A powerful immune reaction called a cytokine storm is claiming the
lives of some coronavirus patients. Credit: ingimage
You’ve probably heard that your best defenses against the coronavirus
are washing your hands, practicing social distancing, and having a
healthy immune system. It’s that last part—the part you can’t really
control for sure—that may have you crossing your fingers.
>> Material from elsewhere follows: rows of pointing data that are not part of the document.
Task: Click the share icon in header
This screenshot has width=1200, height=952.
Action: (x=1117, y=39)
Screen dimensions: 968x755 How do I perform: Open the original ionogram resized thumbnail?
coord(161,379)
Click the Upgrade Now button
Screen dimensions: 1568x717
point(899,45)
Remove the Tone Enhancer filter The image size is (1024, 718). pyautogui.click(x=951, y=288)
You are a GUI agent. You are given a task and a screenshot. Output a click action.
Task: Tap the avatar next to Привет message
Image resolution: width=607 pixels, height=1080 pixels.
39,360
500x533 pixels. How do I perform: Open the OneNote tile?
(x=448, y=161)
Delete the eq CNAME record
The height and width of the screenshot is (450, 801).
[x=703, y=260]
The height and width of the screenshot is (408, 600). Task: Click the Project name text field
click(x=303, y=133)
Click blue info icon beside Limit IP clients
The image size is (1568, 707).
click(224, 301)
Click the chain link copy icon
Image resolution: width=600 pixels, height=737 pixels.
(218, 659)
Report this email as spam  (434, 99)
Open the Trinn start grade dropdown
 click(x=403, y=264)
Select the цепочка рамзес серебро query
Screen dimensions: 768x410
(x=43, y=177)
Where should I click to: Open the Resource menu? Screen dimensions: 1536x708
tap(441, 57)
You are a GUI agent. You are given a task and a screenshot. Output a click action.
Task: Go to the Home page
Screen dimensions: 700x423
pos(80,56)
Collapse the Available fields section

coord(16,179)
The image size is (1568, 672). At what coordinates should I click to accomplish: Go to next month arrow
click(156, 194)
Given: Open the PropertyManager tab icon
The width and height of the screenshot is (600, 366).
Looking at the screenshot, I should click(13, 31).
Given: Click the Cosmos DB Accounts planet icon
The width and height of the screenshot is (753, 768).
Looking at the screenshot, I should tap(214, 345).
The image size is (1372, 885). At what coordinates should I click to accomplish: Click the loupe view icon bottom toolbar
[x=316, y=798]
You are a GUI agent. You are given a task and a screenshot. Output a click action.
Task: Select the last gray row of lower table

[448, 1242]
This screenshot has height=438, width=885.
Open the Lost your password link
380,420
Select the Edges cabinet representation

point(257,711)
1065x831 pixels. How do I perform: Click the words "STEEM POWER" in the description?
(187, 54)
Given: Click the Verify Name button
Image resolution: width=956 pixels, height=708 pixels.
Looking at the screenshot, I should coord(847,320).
A dysfunctional immune system, experts say, is one reason that
COVID-19 has proven more deadly in older adults and people with
certain pre-existing conditions. But it is not always that the immune
system is weak. Sometimes the body’s immune response is powerful but
so out-of-control that it ends up killing COVID-19 patients. What
exactly is going on?
Immunologist Pilar Alcaide, the Kenneth and JoAnn G. Wellner Professor
at Tufts University School of Medicine, says that because the
coronavirus is so new, we don’t fully understand how it works yet. But
researchers can draw on what they already know about the body’s
response to viral infections.
Here, she talks about aging and immunity, why obesity can make
COVID-19 more lethal, and a dangerous immune reaction called a
cytokine storm that is claiming the lives of some coronavirus
patients.
Tufts Now: How does the immune system normally respond to a virus?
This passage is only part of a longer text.